ACTIVITY: Would you show every line from the records that holds "computer"?

(Data records)
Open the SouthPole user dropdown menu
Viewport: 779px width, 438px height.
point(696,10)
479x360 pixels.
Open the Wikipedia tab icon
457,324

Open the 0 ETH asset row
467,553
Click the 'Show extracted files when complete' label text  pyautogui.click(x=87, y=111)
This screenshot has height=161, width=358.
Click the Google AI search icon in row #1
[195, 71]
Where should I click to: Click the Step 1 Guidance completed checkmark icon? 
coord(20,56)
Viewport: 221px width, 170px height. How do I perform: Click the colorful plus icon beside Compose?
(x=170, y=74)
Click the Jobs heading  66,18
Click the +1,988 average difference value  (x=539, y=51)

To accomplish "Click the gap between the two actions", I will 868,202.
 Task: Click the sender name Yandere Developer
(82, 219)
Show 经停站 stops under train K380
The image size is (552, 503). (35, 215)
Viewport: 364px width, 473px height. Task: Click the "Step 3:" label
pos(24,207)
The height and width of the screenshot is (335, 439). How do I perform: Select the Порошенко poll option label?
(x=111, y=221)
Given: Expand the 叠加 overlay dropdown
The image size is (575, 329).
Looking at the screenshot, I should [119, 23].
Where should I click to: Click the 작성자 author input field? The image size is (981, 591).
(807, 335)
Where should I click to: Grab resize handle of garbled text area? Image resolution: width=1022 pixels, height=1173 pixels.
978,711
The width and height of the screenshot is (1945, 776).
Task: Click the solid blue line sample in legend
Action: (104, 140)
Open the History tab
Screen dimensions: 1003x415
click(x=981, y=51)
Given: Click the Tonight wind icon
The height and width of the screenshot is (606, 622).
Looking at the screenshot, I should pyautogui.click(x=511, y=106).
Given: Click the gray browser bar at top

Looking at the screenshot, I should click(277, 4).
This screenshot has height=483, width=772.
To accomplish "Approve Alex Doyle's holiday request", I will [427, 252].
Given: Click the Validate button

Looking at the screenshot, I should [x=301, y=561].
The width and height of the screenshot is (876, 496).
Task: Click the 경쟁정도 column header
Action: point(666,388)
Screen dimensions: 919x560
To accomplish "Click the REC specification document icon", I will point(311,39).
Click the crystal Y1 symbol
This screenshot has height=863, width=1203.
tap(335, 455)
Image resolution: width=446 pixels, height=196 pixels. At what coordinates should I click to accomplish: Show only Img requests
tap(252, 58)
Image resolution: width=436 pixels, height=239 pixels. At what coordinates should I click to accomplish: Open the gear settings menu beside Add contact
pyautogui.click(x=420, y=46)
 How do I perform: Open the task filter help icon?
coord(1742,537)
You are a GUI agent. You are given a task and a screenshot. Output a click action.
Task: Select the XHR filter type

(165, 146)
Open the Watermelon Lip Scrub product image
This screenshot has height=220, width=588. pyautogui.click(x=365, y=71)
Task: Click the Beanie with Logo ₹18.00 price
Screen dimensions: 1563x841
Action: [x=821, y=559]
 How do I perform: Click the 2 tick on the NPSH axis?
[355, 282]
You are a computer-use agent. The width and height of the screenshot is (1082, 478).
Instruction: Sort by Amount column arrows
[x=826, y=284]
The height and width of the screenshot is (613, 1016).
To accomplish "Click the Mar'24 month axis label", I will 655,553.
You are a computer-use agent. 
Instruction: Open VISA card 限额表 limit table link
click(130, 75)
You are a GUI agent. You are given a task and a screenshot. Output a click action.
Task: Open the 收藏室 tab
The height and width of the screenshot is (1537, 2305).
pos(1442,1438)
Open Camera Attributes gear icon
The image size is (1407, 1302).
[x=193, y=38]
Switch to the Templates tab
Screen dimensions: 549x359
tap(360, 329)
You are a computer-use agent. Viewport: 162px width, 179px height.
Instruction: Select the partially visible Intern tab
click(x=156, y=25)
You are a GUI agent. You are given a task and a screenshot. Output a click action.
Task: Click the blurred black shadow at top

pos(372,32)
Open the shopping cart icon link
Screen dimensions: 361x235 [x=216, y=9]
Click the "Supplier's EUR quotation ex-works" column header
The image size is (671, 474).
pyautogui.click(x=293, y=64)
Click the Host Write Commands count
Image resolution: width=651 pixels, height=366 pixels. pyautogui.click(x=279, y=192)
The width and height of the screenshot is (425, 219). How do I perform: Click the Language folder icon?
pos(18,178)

YOUR RESPONSE:
You are a computer-use agent. The width and height of the screenshot is (1082, 478).
You are a computer-use agent. 
You are a computer-use agent. Viewport: 162px width, 179px height.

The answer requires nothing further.